The rest of the exercise I leave to the OP. Note it's not necessary to multiply by 256, as this is just a whole byte shift up.

I am working on an assembly language program for a 6502 cpu, and am finding that I need a fast-as-possible divide-by-seven routine, in particular one which could take a 16-bit dividend.

I am familiar with the routines found here, but generalizing the divide-by-seven routine found there is quite complicated, and a cursory examination of the general algorithm (using integer division)

x/7 ~= (x + x/8 + x/64 ... )/8

indicates that to handle a 16-bit range, it would likely take over 100 cycles to complete because of the 6502's single accumulator register and the relative slowness of individual memory bit shifts on the 6502.

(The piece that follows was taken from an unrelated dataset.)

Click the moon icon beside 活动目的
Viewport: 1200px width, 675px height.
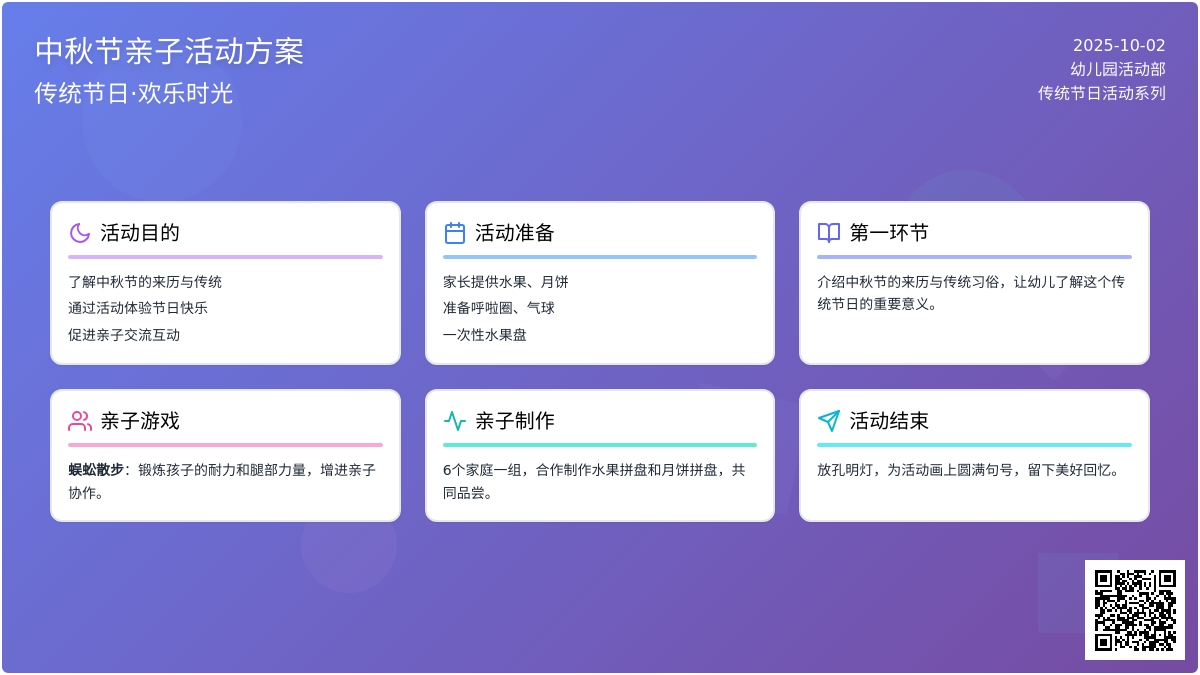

I thought that a lookup table might help, but on the 6502, I am of course restricted to lookup tables that are 256 bytes or fewer. To that end one could assume the existence of two 256-byte lookup tables, xdiv7 and xmod7, which, when using an unsigned one-byte value as an index into the table, can quickly obtain the result of a byte divided by 7 or modulo 7, respectively. I am not sure how I could utilize these to find the values for the full 16-bit range, however.

In parallel, I also need a modulo 7 algorithm, although ideally whatever solution that can be worked out with the division will produce a mod7 result as well. If additional precomputed tables are needed, I am amenable to adding those, as long as the total memory requirements for all tables does not exceed about 3k.

Although I ultimately need a signed division algorithm, an unsigned one would suffice, because I can generalize that to a signed routine as needed.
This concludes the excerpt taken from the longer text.